A.X.________ et B.X.________ forment un recours en matière pénale. Ils invoquent une violation de l'art. 29 al. 3 Cst. et une application arbitraire de l'art. 7 let. a du règlement genevois sur l'assistance juridique, un déni de justice formel et une violation de leur droit à une décision motivée découlant du droit d'être entendu garanti par l'art. 29 al. 2 Cst. ainsi qu'une violation de l'art. 71 al. 3 CP et, en relation avec cette dernière disposition, de l'interdiction de l'arbitraire. Ils concluent à l'annulation de l'arrêt attaqué et au renvoi de la cause à l'autorité cantonale pour nouvelle décision, en sollicitant l'assistance judiciaire.
Le Procureur général conclut au rejet du recours dans la mesure de sa recevabilité. L'autorité cantonale a renoncé à formuler des observations. Les recourants, auxquels ces réponses ont été communiquées, ont persisté dans leurs conclusions.
Considérant en droit:
1.
Les recourants sont habilités à former un recours en matière pénale pour contester une décision de dernière instance cantonale qui confirme la levée, prononcée par un jugement de condamnation rendu à l'encontre de l'accusé, d'un séquestre ordonné par l'autorité d'instruction en application de l'art. 71 al. 3 CP en vue de l'exécution d'une créance compensatrice dont ils demandaient l'allocation en réparation de leur dommage (cf. ATF 136 IV 29 consid. 1.9 p. 40; arrêt 1B_212/2007 consid. 1.4).
2.
Dans un premier moyen, les recourants se plaignent d'une application arbitraire de l'art. 7 let. a du règlement genevois sur l'assistance juridique et d'une violation de l'art. 29 al. 3 Cst. Alléguant avoir été mis au bénéfice de l'assistance juridique en instance cantonale, ils font valoir que, sous réserve d'une révocation de cette mesure, dont les conditions ne seraient pas réalisées, ils ne pouvaient être condamnés aux frais de la procédure de cassation, du moins pas inconditionnellement.
2.1 L'arrêt attaqué ne mentionne pas que les recourants auraient été mis au bénéfice de l'assistance juridique. En annexe du présent recours, ces derniers produisent toutefois la copie de deux décisions datées du 11 avril 2011, émanant du Vice-Président du Tribunal de première instance, dont il ressort que, dans la procédure pénale P/5673/2005, ouverte à l'encontre de A.Y.________, ils ont sollicité et obtenu l'assistance juridique avec effet au 10 février 2006 et sans que cette dernière ait été limitée à certains actes de procédure ou à une seule instance. On doit en déduire que les recourants ont effectivement été mis au bénéfice de cette mesure dans la procédure cantonale, que celle-ci leur a été accordée pour l'ensemble de cette procédure et qu'elle n'a pas été révoquée au cours ou à l'issue de cette dernière.
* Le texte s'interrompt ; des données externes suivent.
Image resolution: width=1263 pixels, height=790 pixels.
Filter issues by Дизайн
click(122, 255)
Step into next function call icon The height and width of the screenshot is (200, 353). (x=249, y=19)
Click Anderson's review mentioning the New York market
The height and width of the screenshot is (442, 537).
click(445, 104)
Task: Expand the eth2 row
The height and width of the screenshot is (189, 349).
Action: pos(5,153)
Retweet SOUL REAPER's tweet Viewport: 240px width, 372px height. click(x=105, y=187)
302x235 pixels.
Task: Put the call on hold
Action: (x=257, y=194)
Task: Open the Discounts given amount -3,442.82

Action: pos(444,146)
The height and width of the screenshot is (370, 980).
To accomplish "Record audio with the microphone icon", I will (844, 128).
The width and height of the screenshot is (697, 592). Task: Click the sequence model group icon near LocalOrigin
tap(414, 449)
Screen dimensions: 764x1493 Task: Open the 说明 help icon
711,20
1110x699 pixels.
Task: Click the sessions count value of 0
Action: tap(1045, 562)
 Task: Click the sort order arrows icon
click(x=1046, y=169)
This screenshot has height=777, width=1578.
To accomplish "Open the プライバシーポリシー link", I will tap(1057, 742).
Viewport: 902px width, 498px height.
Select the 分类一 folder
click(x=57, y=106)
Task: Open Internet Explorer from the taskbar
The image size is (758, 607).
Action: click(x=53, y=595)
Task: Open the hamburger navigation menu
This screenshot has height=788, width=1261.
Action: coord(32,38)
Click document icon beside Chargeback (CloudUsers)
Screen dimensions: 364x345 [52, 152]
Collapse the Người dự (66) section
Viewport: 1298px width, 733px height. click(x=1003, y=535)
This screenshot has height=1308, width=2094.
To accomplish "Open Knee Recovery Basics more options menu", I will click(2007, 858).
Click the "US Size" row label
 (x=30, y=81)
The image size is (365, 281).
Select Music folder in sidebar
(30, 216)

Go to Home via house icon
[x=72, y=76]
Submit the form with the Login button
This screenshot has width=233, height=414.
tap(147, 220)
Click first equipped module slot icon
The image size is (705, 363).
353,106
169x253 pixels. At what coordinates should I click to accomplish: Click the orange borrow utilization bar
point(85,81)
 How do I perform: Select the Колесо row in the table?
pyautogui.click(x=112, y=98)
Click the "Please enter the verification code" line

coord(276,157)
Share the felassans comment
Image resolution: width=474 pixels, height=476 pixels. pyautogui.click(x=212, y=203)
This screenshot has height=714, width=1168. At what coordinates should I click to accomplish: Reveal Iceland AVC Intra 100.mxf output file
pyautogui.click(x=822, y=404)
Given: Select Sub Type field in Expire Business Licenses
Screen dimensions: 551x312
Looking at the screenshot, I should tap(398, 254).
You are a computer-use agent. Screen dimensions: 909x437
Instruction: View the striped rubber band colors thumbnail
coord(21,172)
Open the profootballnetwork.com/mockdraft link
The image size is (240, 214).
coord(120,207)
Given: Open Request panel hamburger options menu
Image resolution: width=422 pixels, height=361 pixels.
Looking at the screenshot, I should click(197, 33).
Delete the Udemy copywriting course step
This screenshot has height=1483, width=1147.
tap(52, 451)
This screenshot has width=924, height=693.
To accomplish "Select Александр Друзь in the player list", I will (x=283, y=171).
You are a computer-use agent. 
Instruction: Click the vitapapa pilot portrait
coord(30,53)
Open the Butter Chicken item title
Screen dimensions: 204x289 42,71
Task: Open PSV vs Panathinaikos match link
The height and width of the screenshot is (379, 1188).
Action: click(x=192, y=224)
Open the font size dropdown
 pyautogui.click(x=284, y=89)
2.2 Les recourants, selon ce qui ressort de leur motivation, soulèvent en réalité deux griefs, se plaignant, d'une part, d'une application arbitraire du règlement genevois sur l'assistance juridique, du fait d'avoir été condamné aux frais de la procédure de cassation malgré qu'ils étaient au bénéfice de la mesure litigieuse, et, d'autre part, d'une violation de l'art. 29 al. 3 Cst., au motif que ces frais ont été mis inconditionnellement à leur charge.
2.3 Du texte des dispositions de droit cantonal qu'ils citent, il résulte que les recourants invoquent une application arbitraire du règlement genevois sur l'assistance juridique du 18 mars 1996.
2.3.1 Ce règlement était en vigueur jusqu'au 31 décembre 2010, date à laquelle il a été abrogé, pour être remplacé, depuis le 1er janvier 2011, par le règlement genevois sur l'assistance juridique et l'indemnisation des conseils juridiques et défenseurs d'office en matière civile, administrative et pénale (cf. art. 21 et 22 de ce dernier règlement; RSG E 2 05.04). En l'espèce, la question de savoir lequel de ces règlements était applicable au moment où la cour de cassation cantonale a statué, le 28 février 2011, n'a toutefois pas à être approfondie. En effet, les recourants ne prétendent pas et moins encore ne démontrent que, s'agissant de la question litigieuse, le nouveau règlement, dont ils ne se réclament pas, leur serait plus favorable que l'ancien, sous l'empire duquel l'assistance juridique leur a été octroyée.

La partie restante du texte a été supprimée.